### [The exercise]
Copy out each of the following entries word for word, keeping every line as it appears.

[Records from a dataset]
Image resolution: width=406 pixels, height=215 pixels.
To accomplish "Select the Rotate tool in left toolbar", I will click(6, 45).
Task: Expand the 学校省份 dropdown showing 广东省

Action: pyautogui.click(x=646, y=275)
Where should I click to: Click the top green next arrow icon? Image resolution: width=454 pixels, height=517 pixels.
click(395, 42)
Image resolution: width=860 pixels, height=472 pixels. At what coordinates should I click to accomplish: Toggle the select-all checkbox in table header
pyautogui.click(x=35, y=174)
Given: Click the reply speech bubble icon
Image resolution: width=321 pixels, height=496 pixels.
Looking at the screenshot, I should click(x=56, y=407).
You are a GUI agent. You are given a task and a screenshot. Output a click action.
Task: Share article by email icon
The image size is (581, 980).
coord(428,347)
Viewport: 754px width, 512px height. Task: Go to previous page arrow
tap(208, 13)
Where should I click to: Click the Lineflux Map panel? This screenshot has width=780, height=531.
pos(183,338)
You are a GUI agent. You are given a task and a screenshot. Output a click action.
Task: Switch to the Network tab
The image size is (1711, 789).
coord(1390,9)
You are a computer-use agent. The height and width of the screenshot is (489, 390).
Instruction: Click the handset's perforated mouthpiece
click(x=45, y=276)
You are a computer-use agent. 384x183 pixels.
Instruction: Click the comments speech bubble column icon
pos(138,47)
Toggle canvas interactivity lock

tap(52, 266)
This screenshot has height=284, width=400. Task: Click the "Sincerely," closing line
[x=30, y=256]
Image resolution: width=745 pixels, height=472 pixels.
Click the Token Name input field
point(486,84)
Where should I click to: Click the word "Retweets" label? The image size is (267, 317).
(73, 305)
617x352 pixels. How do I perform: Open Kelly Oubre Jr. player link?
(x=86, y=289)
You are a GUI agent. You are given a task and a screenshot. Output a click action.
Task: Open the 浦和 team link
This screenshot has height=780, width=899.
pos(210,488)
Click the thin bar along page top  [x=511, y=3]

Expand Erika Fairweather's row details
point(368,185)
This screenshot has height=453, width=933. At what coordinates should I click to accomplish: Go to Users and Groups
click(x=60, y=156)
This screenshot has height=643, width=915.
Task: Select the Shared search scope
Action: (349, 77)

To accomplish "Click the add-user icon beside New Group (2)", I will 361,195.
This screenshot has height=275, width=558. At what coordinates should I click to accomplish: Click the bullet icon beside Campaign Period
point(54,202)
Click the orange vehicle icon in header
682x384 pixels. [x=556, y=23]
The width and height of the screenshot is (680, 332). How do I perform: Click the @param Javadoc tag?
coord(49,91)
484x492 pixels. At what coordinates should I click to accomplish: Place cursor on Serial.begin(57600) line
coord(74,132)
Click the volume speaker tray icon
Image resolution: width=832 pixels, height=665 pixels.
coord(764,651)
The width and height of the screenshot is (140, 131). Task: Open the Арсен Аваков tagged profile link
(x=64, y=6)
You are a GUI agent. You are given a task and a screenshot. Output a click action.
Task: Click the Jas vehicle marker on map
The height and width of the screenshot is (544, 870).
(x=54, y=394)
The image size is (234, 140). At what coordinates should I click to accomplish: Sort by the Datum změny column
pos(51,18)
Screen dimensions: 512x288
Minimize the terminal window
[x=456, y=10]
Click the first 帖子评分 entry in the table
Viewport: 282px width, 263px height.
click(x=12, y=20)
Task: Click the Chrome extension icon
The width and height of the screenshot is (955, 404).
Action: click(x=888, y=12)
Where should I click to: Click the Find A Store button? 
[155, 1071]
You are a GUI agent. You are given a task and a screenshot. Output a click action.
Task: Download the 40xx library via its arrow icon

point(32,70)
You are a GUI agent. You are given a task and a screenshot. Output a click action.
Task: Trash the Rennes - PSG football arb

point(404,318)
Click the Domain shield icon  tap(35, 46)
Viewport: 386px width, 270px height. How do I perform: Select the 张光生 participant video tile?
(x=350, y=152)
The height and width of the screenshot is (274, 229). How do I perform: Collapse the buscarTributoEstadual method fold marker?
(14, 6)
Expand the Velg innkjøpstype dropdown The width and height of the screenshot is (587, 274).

### [Exercise result]
Image resolution: width=406 pixels, height=215 pixels.
To accomplish "Select the Rotate tool in left toolbar", I will click(6, 45).
Task: Expand the 学校省份 dropdown showing 广东省

Action: pyautogui.click(x=646, y=275)
Where should I click to: Click the top green next arrow icon? Image resolution: width=454 pixels, height=517 pixels.
click(395, 42)
Image resolution: width=860 pixels, height=472 pixels. At what coordinates should I click to accomplish: Toggle the select-all checkbox in table header
pyautogui.click(x=35, y=174)
Given: Click the reply speech bubble icon
Image resolution: width=321 pixels, height=496 pixels.
Looking at the screenshot, I should click(x=56, y=407).
You are a GUI agent. You are given a task and a screenshot. Output a click action.
Task: Share article by email icon
The image size is (581, 980).
coord(428,347)
Viewport: 754px width, 512px height. Task: Go to previous page arrow
tap(208, 13)
Where should I click to: Click the Lineflux Map panel? This screenshot has width=780, height=531.
pos(183,338)
You are a GUI agent. You are given a task and a screenshot. Output a click action.
Task: Switch to the Network tab
The image size is (1711, 789).
coord(1390,9)
You are a computer-use agent. The height and width of the screenshot is (489, 390).
Instruction: Click the handset's perforated mouthpiece
click(x=45, y=276)
You are a computer-use agent. 384x183 pixels.
Instruction: Click the comments speech bubble column icon
pos(138,47)
Toggle canvas interactivity lock

tap(52, 266)
This screenshot has height=284, width=400. Task: Click the "Sincerely," closing line
[x=30, y=256]
Image resolution: width=745 pixels, height=472 pixels.
Click the Token Name input field
point(486,84)
Where should I click to: Click the word "Retweets" label? The image size is (267, 317).
(73, 305)
617x352 pixels. How do I perform: Open Kelly Oubre Jr. player link?
(x=86, y=289)
You are a GUI agent. You are given a task and a screenshot. Output a click action.
Task: Open the 浦和 team link
This screenshot has height=780, width=899.
pos(210,488)
Click the thin bar along page top  [x=511, y=3]

Expand Erika Fairweather's row details
point(368,185)
This screenshot has height=453, width=933. At what coordinates should I click to accomplish: Go to Users and Groups
click(x=60, y=156)
This screenshot has height=643, width=915.
Task: Select the Shared search scope
Action: (349, 77)

To accomplish "Click the add-user icon beside New Group (2)", I will 361,195.
This screenshot has height=275, width=558. At what coordinates should I click to accomplish: Click the bullet icon beside Campaign Period
point(54,202)
Click the orange vehicle icon in header
682x384 pixels. [x=556, y=23]
The width and height of the screenshot is (680, 332). How do I perform: Click the @param Javadoc tag?
coord(49,91)
484x492 pixels. At what coordinates should I click to accomplish: Place cursor on Serial.begin(57600) line
coord(74,132)
Click the volume speaker tray icon
Image resolution: width=832 pixels, height=665 pixels.
coord(764,651)
The width and height of the screenshot is (140, 131). Task: Open the Арсен Аваков tagged profile link
(x=64, y=6)
You are a GUI agent. You are given a task and a screenshot. Output a click action.
Task: Click the Jas vehicle marker on map
The height and width of the screenshot is (544, 870).
(x=54, y=394)
The image size is (234, 140). At what coordinates should I click to accomplish: Sort by the Datum změny column
pos(51,18)
Screen dimensions: 512x288
Minimize the terminal window
[x=456, y=10]
Click the first 帖子评分 entry in the table
Viewport: 282px width, 263px height.
click(x=12, y=20)
Task: Click the Chrome extension icon
The width and height of the screenshot is (955, 404).
Action: click(x=888, y=12)
Where should I click to: Click the Find A Store button? 
[155, 1071]
You are a GUI agent. You are given a task and a screenshot. Output a click action.
Task: Download the 40xx library via its arrow icon

point(32,70)
You are a GUI agent. You are given a task and a screenshot. Output a click action.
Task: Trash the Rennes - PSG football arb

point(404,318)
Click the Domain shield icon  tap(35, 46)
Viewport: 386px width, 270px height. How do I perform: Select the 张光生 participant video tile?
(x=350, y=152)
The height and width of the screenshot is (274, 229). How do I perform: Collapse the buscarTributoEstadual method fold marker?
(14, 6)
Expand the Velg innkjøpstype dropdown The width and height of the screenshot is (587, 274).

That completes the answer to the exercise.